### Data for review:
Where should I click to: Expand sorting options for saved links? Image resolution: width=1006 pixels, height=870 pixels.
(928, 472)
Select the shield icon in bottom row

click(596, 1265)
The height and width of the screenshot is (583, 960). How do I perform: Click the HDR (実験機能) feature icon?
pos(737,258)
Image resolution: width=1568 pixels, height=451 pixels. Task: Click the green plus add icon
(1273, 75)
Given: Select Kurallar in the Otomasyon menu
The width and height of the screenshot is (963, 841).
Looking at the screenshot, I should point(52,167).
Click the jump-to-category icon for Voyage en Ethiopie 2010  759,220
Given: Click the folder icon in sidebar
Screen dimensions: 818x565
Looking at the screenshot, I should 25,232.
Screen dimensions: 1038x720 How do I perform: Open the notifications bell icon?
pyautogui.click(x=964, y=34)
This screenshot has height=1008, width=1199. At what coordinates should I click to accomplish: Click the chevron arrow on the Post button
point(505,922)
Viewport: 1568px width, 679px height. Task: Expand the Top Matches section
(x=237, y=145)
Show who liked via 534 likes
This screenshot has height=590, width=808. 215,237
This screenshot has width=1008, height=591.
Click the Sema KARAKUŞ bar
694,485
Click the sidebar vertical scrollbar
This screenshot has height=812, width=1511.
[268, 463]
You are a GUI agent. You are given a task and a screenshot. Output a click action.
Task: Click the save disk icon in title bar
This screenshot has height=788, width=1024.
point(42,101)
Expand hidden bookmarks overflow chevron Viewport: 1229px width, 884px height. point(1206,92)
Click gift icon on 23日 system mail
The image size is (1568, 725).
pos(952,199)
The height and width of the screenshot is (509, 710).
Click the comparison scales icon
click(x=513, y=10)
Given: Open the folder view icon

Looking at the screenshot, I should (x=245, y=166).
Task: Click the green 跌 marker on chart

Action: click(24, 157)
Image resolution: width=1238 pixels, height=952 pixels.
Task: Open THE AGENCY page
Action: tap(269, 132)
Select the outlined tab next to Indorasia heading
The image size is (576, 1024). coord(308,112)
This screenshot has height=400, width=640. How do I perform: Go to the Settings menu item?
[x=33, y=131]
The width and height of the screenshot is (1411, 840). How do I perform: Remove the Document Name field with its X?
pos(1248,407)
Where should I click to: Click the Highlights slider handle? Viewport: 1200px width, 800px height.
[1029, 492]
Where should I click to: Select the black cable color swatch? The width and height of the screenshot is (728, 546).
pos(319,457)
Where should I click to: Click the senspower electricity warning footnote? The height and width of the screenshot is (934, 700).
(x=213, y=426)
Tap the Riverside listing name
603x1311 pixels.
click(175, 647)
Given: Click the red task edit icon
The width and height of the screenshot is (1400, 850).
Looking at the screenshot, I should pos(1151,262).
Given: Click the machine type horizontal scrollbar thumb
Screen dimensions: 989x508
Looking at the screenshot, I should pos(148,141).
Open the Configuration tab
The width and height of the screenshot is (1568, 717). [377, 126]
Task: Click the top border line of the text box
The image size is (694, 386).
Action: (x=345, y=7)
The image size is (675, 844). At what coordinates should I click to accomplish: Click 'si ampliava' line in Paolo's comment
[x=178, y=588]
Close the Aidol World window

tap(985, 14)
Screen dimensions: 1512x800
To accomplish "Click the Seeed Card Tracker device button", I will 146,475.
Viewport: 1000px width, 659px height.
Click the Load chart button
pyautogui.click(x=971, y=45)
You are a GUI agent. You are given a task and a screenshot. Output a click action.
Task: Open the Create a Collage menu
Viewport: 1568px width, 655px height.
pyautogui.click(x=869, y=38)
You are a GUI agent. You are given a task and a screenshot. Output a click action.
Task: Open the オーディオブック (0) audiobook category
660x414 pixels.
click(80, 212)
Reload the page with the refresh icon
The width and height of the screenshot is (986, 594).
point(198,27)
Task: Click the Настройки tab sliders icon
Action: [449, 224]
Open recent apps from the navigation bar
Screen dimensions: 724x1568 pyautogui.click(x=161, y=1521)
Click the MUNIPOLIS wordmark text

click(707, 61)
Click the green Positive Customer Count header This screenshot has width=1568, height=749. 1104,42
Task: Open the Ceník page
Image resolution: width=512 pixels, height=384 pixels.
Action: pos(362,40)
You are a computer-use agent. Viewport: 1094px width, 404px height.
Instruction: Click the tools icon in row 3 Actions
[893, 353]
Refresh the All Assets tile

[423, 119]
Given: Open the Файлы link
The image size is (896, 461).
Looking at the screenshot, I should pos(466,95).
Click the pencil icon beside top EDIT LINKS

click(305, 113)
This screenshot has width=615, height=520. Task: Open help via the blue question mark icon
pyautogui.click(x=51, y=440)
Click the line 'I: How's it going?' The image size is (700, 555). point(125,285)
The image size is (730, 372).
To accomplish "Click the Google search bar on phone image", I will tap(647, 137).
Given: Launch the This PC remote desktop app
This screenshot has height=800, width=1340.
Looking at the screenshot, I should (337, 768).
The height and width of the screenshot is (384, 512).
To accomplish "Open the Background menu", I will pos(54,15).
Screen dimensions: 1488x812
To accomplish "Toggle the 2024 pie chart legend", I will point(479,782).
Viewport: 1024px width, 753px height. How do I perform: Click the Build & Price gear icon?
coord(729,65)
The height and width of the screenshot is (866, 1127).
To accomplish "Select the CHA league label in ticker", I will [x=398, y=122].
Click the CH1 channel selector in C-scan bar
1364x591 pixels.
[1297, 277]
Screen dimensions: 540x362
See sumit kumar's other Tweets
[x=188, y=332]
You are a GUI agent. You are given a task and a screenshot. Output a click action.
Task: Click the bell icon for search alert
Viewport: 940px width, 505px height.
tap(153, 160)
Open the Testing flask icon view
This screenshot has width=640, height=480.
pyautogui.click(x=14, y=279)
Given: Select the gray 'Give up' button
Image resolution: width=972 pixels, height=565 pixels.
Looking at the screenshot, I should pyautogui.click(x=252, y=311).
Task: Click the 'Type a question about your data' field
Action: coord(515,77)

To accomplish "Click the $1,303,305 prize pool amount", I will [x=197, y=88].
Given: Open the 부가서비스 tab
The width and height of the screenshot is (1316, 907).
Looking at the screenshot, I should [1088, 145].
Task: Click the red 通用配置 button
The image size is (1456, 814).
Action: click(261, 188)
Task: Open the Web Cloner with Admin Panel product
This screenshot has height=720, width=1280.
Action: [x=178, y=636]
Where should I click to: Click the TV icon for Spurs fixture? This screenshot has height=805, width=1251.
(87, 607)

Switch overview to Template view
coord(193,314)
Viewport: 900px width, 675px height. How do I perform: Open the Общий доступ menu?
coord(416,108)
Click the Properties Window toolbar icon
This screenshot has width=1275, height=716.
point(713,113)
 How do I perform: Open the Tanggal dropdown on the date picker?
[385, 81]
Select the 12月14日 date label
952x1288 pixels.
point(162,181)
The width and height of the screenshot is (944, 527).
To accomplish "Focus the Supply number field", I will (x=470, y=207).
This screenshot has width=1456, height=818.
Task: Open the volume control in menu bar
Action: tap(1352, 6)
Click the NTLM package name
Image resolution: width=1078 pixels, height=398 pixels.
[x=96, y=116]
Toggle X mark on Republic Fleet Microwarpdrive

### Work instruction:
Retype only the stretch of lines above starting at the one with "Given: Click the red task edit icon" and stopping at the one with "You are a computer-use", exactly as written, with both kept.

### Exercise solution:
Given: Click the red task edit icon
The width and height of the screenshot is (1400, 850).
Looking at the screenshot, I should pos(1151,262).
Given: Click the machine type horizontal scrollbar thumb
Screen dimensions: 989x508
Looking at the screenshot, I should pos(148,141).
Open the Configuration tab
The width and height of the screenshot is (1568, 717). [377, 126]
Task: Click the top border line of the text box
The image size is (694, 386).
Action: (x=345, y=7)
The image size is (675, 844). At what coordinates should I click to accomplish: Click 'si ampliava' line in Paolo's comment
[x=178, y=588]
Close the Aidol World window

tap(985, 14)
Screen dimensions: 1512x800
To accomplish "Click the Seeed Card Tracker device button", I will 146,475.
Viewport: 1000px width, 659px height.
Click the Load chart button
pyautogui.click(x=971, y=45)
You are a GUI agent. You are given a task and a screenshot. Output a click action.
Task: Open the Create a Collage menu
Viewport: 1568px width, 655px height.
pyautogui.click(x=869, y=38)
You are a GUI agent. You are given a task and a screenshot. Output a click action.
Task: Open the オーディオブック (0) audiobook category
660x414 pixels.
click(80, 212)
Reload the page with the refresh icon
The width and height of the screenshot is (986, 594).
point(198,27)
Task: Click the Настройки tab sliders icon
Action: [449, 224]
Open recent apps from the navigation bar
Screen dimensions: 724x1568 pyautogui.click(x=161, y=1521)
Click the MUNIPOLIS wordmark text

click(707, 61)
Click the green Positive Customer Count header This screenshot has width=1568, height=749. 1104,42
Task: Open the Ceník page
Image resolution: width=512 pixels, height=384 pixels.
Action: pos(362,40)
You are a computer-use agent. Viewport: 1094px width, 404px height.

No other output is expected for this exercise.